(Stored items)
"""
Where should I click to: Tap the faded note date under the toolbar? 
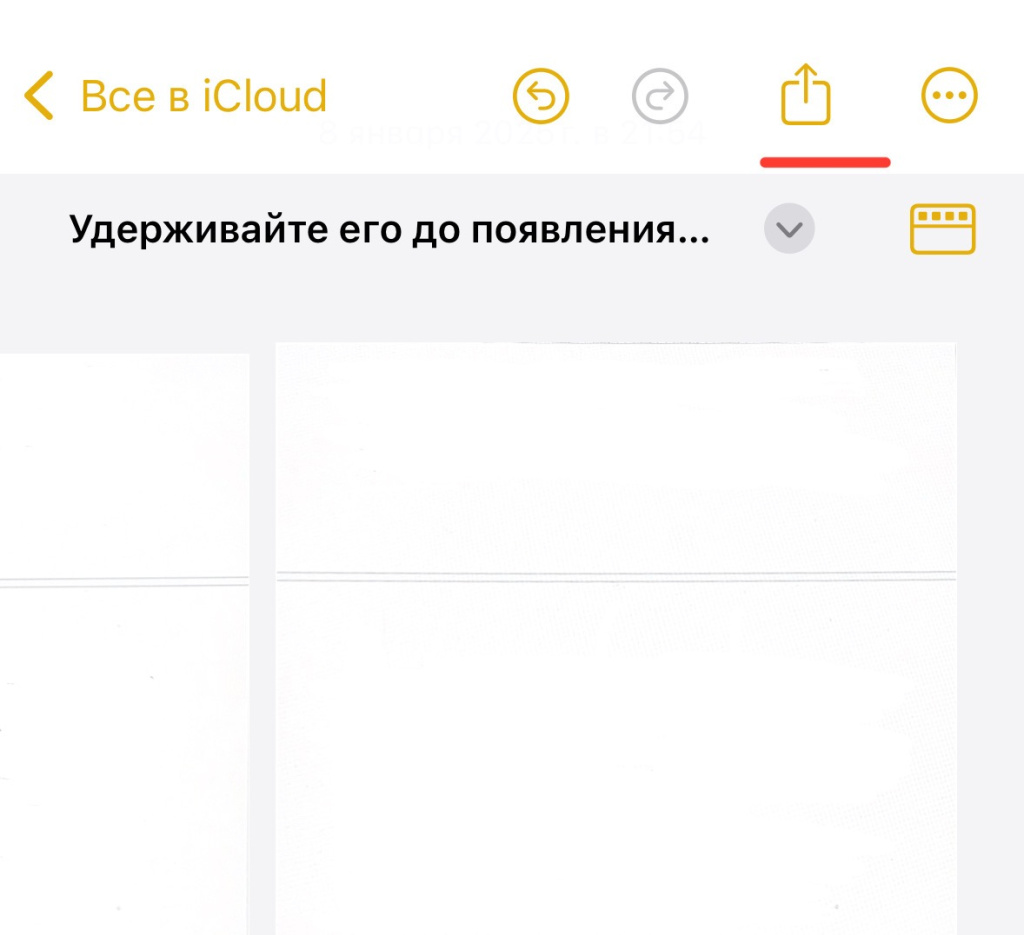point(512,135)
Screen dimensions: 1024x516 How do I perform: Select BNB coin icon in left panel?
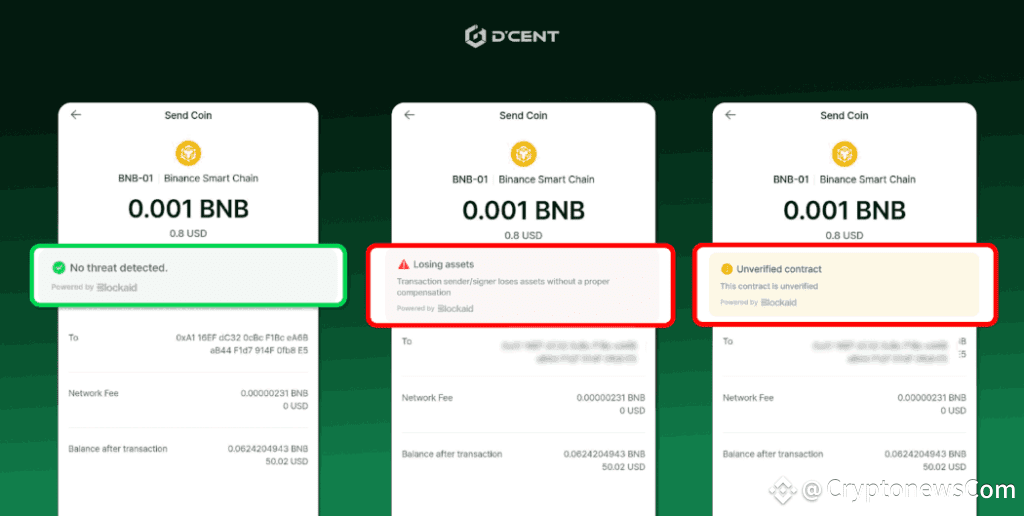pyautogui.click(x=188, y=153)
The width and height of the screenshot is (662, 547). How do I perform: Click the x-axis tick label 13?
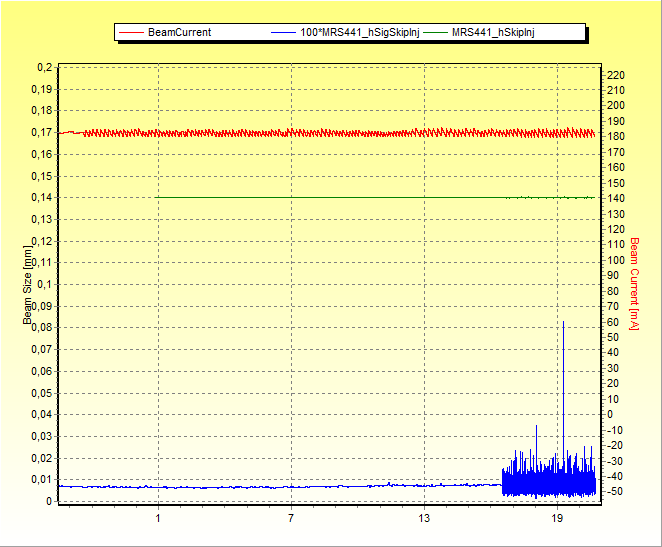[x=424, y=518]
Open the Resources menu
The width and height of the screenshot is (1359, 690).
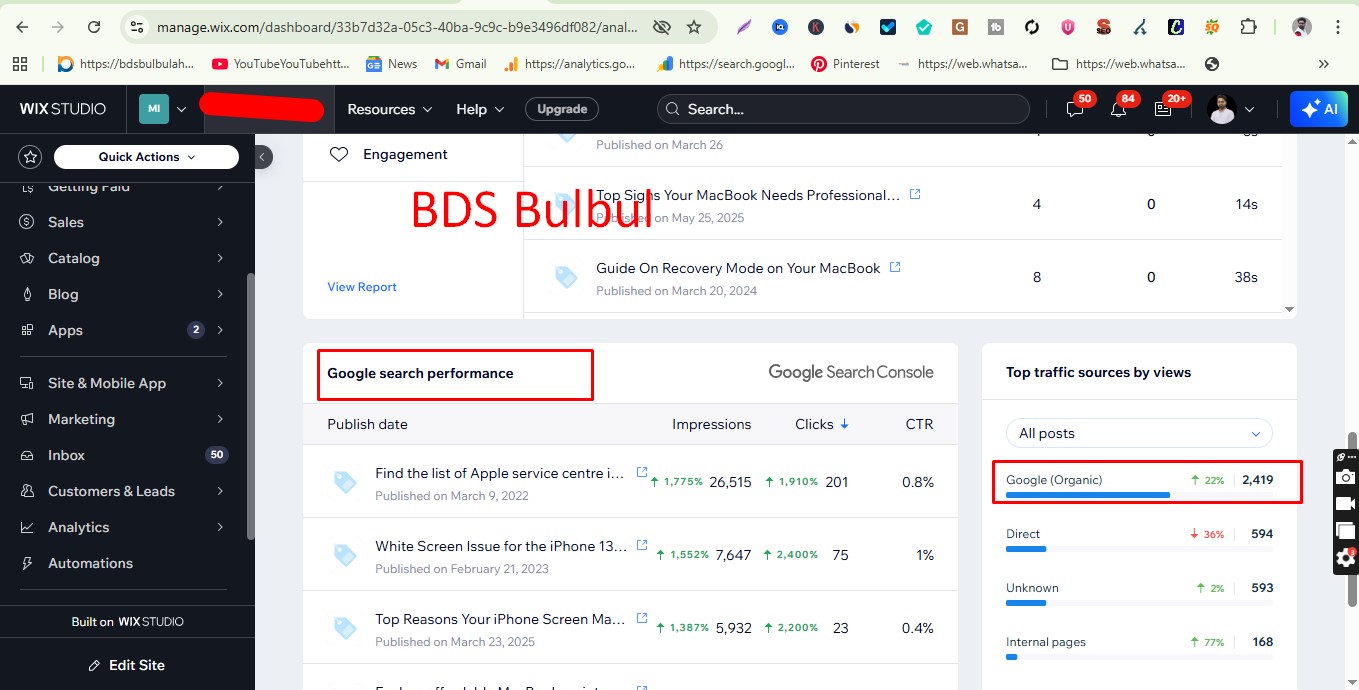[x=389, y=109]
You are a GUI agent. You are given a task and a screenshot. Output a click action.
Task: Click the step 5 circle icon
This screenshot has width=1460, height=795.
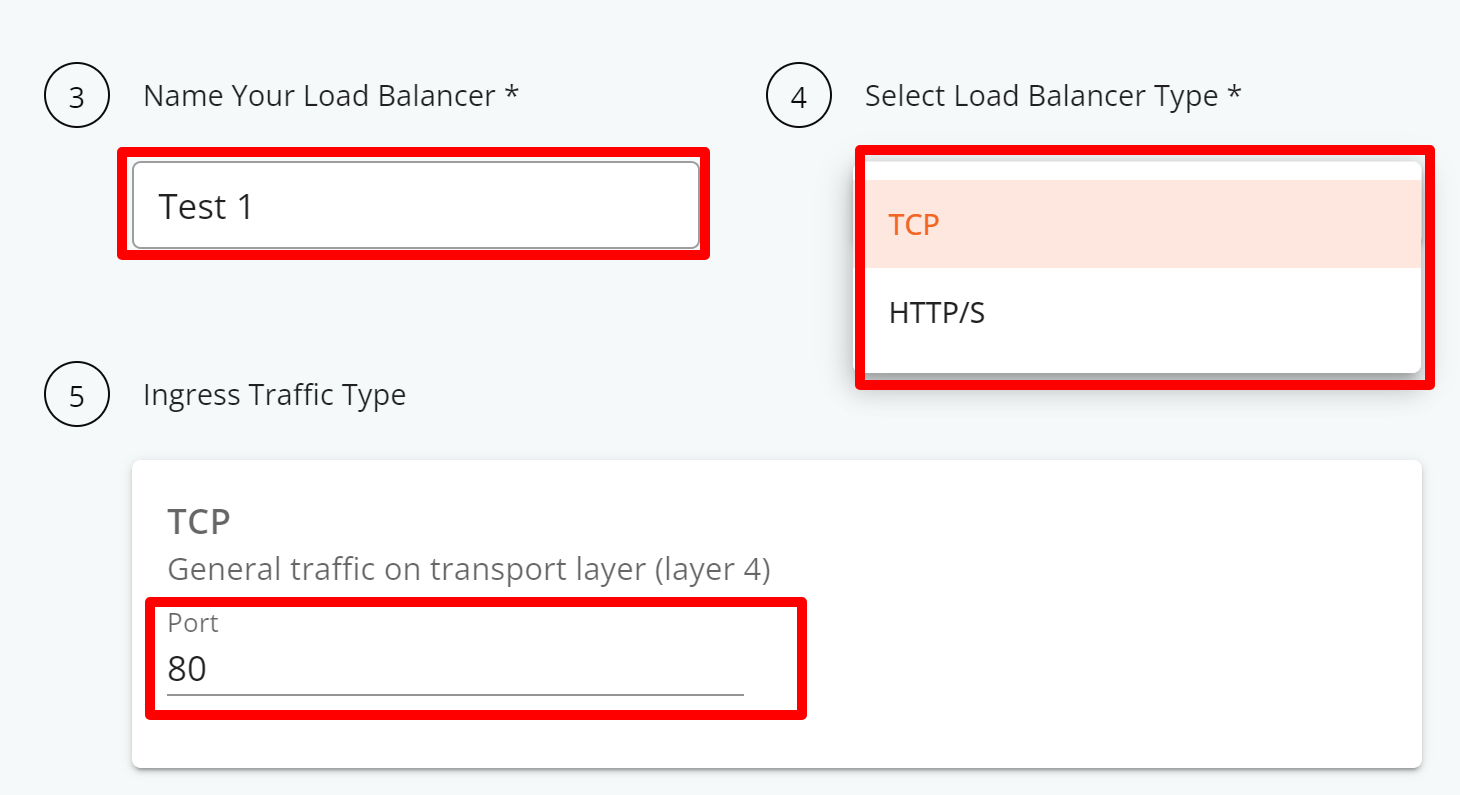point(77,395)

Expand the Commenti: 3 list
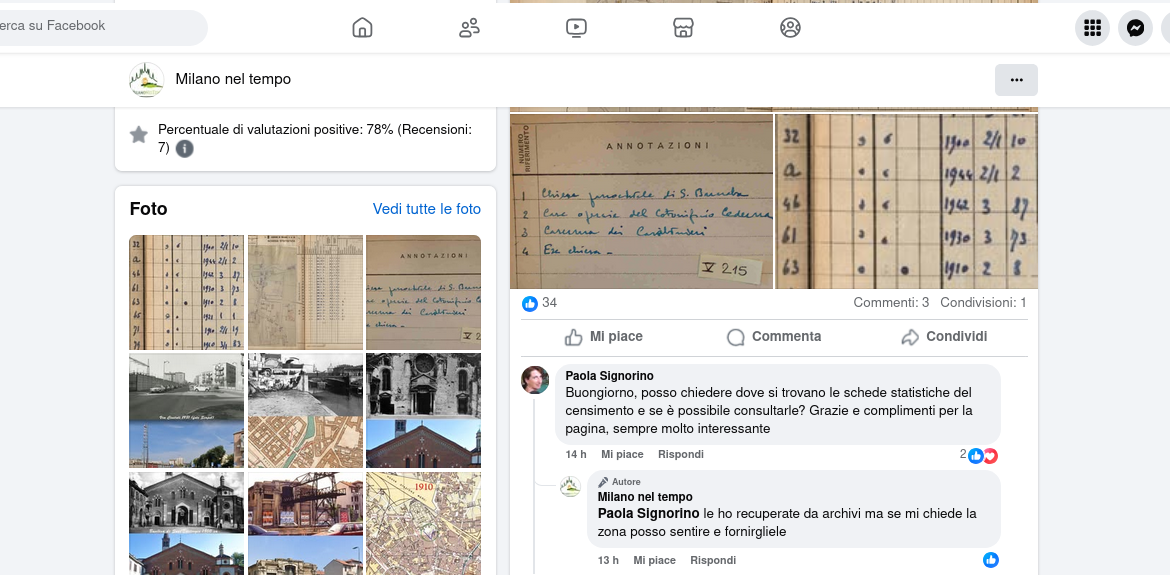pos(890,303)
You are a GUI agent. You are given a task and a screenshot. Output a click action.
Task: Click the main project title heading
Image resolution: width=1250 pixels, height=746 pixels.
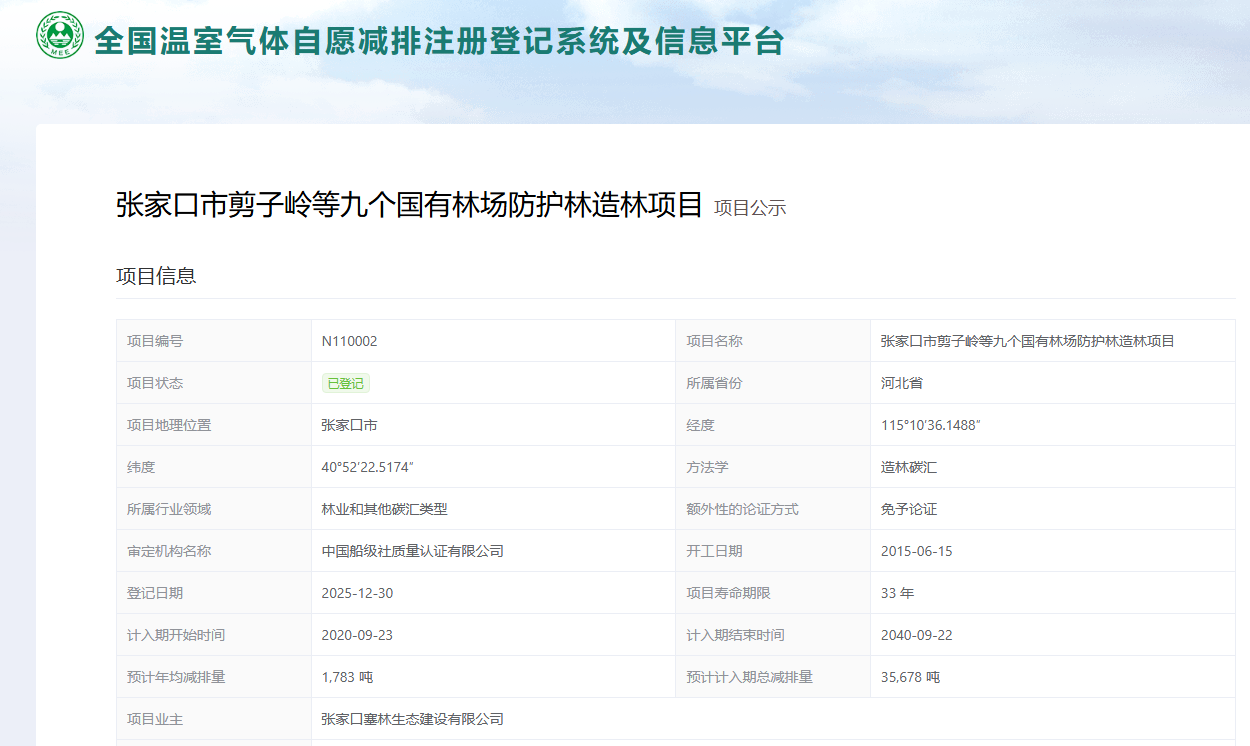pos(409,205)
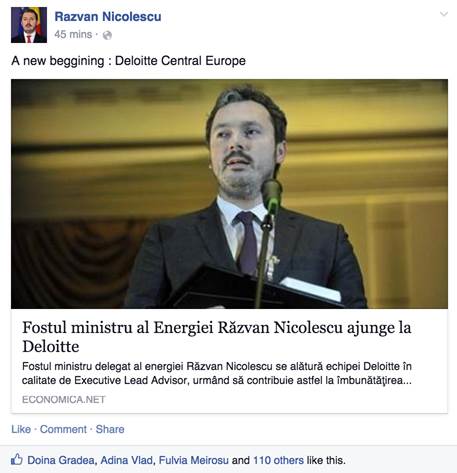Click the word 'Deloitte' in the headline's second line
The height and width of the screenshot is (473, 457).
pyautogui.click(x=51, y=346)
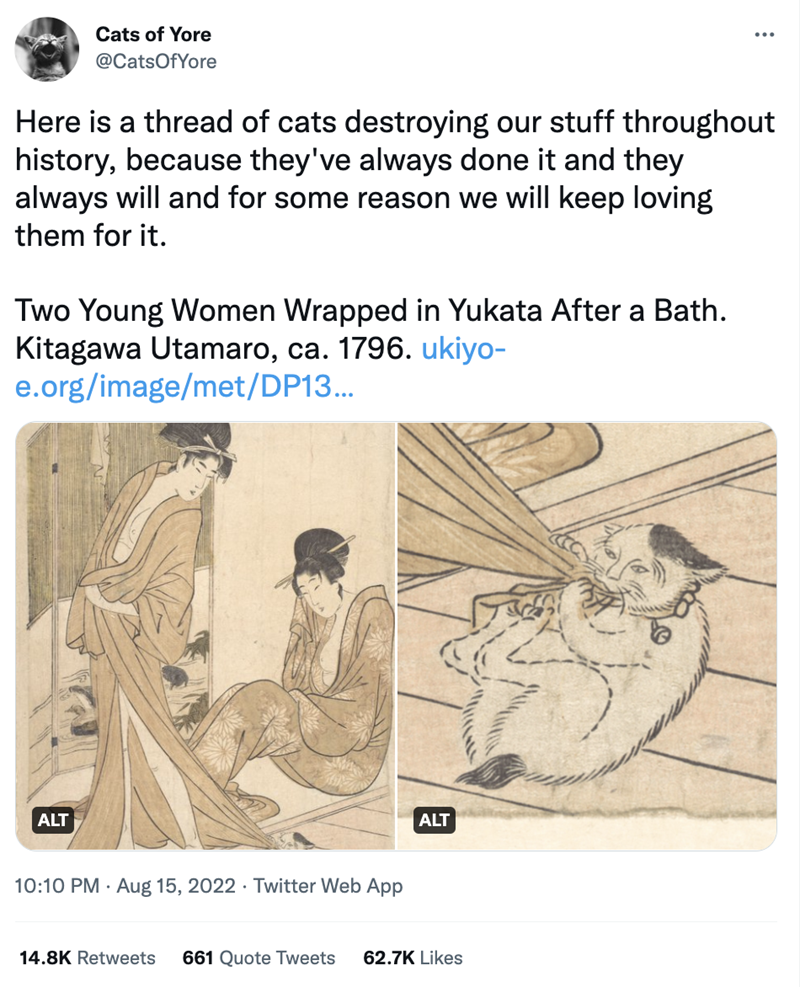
"""
#### [WHAT IS BEING ASKED]
Would it be possible to print the records above verbatim, pictures omitted?

#### [TASK RESULT]
Where should I click to: Tap the faded note date under the toolbar? 
point(512,135)
Screen dimensions: 1024x516 How do I perform: Select BNB coin icon in left panel?
pyautogui.click(x=188, y=153)
The width and height of the screenshot is (662, 547). How do I perform: Click the x-axis tick label 13?
[x=424, y=518]
Open the Resources menu
The width and height of the screenshot is (1359, 690).
[x=389, y=109]
You are a GUI agent. You are given a task and a screenshot. Output a click action.
Task: Click the step 5 circle icon
This screenshot has width=1460, height=795.
point(77,395)

Expand the Commenti: 3 list
pos(890,303)
You are a GUI agent. You are given a task and a screenshot. Output a click action.
Task: Click the main project title heading
Image resolution: width=1250 pixels, height=746 pixels.
pos(409,205)
Click the word 'Deloitte' in the headline's second line
The height and width of the screenshot is (473, 457).
pyautogui.click(x=51, y=346)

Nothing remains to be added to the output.